(Rows of text and item locations)
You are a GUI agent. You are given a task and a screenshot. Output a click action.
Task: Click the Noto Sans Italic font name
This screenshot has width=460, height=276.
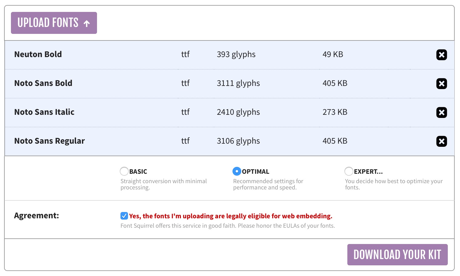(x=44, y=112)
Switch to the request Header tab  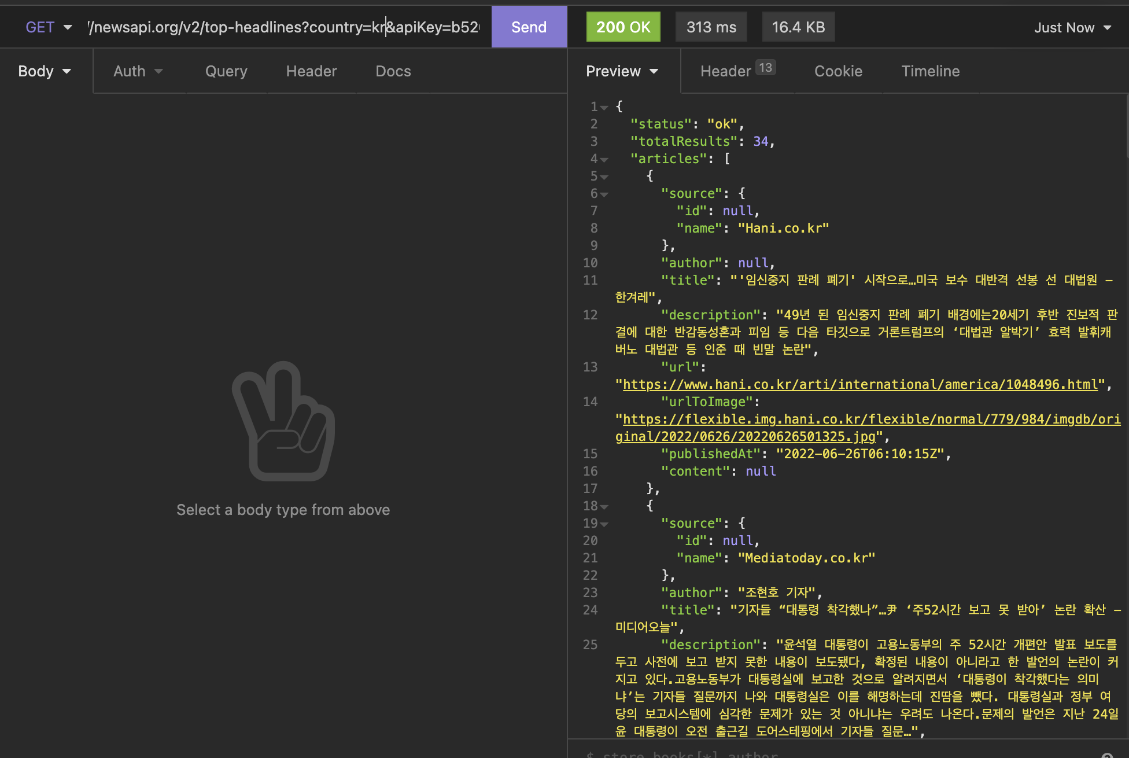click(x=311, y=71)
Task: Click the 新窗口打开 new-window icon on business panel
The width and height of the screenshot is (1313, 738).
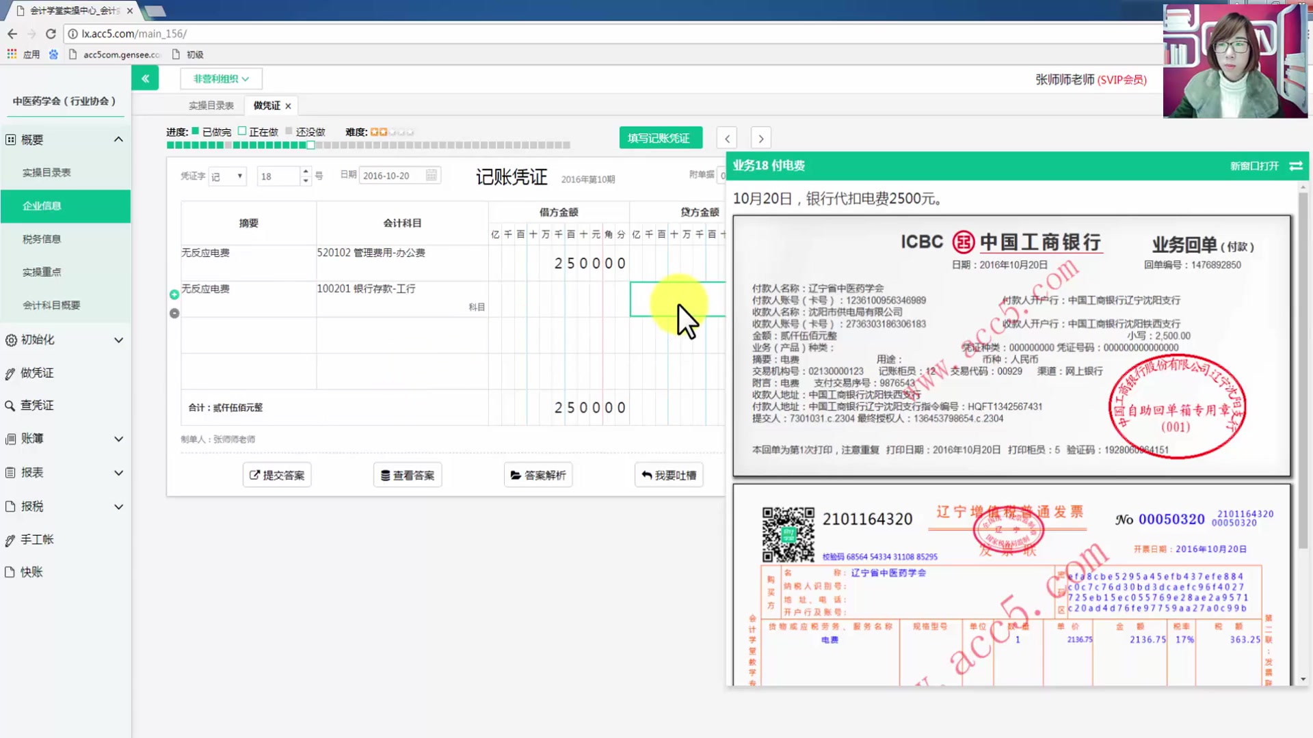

Task directions ▸
Please count the lines in the rows above that contain the string "height", matching case exactly, and reply with only the number.

Output ▸
2